The film really is deserving of its place as one of the great concert films. It was, as the opening credits inform us, “conceived for the stage by David Byrne” and it is obvious his virtuosity extends past music. The show begins with Byrne alone on stage strumming “Psycho Killer” on an acoustic guitar and backed up by only a boom-box on a well-lit and bare stage. Each of the next 4 song adds an additional musicians and instruments until the full band is assembled for a inspiring rendition of Burning Down the House. The energy level never dips for the next 10 songs as the band cooks their blend of polyrhythmic-synch-funk at the height of their power.

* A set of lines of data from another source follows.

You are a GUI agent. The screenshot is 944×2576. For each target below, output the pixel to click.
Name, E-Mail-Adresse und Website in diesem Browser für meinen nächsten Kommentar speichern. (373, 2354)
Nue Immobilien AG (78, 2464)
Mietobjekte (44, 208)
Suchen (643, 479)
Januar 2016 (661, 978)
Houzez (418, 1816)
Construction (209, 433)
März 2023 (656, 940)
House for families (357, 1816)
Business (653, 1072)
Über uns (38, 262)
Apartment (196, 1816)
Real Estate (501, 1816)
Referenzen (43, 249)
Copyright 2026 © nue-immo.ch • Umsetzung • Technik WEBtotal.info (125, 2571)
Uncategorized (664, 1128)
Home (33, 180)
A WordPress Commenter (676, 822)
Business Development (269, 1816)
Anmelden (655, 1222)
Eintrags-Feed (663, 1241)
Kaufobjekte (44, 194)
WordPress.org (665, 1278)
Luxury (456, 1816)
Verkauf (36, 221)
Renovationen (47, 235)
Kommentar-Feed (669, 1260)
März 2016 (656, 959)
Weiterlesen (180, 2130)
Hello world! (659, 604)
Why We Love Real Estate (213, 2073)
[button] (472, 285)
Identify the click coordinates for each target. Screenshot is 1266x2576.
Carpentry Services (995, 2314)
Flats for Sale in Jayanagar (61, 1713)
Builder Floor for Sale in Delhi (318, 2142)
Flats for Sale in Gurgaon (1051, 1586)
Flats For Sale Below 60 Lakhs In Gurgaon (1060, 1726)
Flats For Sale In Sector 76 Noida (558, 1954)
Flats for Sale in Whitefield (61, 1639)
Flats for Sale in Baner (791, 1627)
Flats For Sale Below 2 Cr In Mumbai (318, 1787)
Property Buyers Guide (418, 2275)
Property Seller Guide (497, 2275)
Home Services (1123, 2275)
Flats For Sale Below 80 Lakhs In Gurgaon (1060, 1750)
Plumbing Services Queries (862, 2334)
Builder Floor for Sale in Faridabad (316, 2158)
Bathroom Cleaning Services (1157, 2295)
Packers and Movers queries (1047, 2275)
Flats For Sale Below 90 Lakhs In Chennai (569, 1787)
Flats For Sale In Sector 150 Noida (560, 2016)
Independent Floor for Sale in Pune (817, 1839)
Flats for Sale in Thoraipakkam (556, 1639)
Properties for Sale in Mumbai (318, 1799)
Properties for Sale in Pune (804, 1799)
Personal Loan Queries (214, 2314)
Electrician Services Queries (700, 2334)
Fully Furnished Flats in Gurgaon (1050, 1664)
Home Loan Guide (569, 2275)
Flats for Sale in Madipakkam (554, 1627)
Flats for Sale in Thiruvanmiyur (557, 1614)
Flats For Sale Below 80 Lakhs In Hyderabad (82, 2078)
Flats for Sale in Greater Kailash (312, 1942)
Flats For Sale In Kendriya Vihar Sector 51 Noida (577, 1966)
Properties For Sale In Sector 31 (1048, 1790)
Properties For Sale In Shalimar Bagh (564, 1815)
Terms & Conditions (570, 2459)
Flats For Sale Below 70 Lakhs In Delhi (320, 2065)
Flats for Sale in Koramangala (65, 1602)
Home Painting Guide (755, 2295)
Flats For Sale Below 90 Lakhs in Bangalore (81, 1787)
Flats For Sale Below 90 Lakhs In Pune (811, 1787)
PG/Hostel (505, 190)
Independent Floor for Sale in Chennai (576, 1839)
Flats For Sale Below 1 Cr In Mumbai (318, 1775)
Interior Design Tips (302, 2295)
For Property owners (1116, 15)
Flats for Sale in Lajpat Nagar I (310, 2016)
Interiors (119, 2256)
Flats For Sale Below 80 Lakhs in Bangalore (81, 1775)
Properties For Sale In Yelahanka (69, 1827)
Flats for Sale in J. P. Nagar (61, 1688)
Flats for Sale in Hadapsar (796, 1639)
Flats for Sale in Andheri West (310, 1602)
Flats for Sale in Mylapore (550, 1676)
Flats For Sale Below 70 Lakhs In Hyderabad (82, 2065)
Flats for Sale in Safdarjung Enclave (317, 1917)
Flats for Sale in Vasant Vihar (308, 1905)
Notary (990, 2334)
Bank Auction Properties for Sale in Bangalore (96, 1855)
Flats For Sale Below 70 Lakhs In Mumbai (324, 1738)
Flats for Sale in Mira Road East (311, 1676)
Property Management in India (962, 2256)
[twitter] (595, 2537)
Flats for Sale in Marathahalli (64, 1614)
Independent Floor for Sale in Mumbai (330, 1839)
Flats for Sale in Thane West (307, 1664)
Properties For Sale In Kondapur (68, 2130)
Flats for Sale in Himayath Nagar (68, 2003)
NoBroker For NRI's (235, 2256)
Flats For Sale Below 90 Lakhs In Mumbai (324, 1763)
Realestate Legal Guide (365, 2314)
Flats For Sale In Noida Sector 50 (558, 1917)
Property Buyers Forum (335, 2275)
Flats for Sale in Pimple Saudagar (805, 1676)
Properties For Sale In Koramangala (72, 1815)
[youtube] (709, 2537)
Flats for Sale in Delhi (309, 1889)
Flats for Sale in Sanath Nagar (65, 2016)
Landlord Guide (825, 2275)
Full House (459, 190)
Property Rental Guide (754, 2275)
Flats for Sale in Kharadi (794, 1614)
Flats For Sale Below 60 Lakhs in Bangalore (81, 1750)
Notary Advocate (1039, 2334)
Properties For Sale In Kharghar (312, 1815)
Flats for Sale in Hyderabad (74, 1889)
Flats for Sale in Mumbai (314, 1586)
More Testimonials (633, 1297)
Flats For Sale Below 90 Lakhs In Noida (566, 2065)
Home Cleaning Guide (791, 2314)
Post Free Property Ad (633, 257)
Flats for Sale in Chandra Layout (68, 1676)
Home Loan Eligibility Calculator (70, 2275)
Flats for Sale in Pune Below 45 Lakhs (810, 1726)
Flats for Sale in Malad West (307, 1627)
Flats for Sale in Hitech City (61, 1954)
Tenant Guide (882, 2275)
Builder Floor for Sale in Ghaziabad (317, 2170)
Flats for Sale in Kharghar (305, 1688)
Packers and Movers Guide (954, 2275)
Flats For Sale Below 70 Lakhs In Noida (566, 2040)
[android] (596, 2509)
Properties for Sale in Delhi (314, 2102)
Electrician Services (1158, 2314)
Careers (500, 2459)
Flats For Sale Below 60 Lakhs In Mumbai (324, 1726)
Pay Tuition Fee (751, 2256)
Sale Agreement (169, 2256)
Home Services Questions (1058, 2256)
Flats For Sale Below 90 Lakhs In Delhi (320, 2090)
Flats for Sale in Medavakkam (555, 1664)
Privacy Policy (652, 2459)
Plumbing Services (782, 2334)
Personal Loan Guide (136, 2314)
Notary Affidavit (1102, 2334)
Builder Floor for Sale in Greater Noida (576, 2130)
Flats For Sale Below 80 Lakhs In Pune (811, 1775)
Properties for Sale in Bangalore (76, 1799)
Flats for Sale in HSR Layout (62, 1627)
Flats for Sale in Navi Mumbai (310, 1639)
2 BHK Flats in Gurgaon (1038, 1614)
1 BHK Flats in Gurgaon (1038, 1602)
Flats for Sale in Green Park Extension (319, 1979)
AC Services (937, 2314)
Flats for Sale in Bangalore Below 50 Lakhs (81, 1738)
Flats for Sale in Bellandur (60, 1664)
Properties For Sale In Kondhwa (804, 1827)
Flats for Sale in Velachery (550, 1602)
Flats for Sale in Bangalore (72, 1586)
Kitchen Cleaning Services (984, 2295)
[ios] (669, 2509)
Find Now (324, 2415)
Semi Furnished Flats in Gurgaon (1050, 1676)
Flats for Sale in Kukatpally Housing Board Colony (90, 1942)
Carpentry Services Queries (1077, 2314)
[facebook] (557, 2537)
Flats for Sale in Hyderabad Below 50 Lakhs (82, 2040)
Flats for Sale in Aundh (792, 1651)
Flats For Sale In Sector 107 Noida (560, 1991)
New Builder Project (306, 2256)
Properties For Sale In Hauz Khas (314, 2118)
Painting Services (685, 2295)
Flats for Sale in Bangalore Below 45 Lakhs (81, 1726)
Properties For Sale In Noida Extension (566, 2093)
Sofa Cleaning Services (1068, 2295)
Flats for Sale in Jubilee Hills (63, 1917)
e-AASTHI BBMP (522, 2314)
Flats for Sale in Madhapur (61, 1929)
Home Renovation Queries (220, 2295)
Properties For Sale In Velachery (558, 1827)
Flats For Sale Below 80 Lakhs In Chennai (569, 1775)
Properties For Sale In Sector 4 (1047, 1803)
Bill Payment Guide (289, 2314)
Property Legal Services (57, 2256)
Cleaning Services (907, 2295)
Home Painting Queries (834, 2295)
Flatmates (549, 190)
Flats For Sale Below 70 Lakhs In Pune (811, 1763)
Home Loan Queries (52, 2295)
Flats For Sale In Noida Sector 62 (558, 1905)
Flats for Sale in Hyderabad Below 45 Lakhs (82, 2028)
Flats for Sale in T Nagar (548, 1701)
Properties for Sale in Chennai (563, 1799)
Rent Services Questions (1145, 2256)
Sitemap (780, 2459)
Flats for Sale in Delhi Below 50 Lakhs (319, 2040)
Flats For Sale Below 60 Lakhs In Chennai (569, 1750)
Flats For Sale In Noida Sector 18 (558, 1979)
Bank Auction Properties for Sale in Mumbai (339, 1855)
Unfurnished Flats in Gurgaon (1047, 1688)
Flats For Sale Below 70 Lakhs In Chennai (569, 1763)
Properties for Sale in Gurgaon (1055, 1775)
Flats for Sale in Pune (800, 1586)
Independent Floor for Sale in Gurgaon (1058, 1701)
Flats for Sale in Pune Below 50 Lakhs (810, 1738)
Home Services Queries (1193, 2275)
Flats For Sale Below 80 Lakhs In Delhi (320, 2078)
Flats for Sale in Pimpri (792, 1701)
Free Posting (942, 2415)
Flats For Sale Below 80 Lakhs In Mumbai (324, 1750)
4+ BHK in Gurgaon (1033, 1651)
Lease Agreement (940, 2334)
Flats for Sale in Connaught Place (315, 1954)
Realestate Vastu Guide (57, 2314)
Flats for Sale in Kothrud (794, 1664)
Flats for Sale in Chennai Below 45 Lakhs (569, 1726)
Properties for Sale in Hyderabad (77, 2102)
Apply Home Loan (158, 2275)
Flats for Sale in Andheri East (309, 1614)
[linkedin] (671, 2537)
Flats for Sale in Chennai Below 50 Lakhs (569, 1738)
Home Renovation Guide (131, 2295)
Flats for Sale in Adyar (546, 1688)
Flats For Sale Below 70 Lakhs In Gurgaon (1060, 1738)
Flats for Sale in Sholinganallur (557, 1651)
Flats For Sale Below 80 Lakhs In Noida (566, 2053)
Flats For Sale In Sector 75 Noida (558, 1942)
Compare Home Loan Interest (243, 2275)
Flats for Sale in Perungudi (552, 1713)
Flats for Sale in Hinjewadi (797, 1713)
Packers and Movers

And all the while Demme’s army of cinema-verite cameramen drift around the stage capturing the little looks and dances and stomps and nods of the band in full swing and painting each musician as a character and not just “the keyboardist” or “the dude with the bongos. It is really the camera work that is my favorite part of the show; each song is shot slightly differently keeping the whole show fresh, though still a cohesive whole. There are no flashy swooping shots, no gimmicky cuts or dissolves, just straight-forward and solid filmmaking. Music video producers of today would do well to take the lessons of this film to heart. Even if you are just a casual fan of The Talking Heads move this movie to the top of your Queue and bask in the brilliance of David Byrne and his big-suit.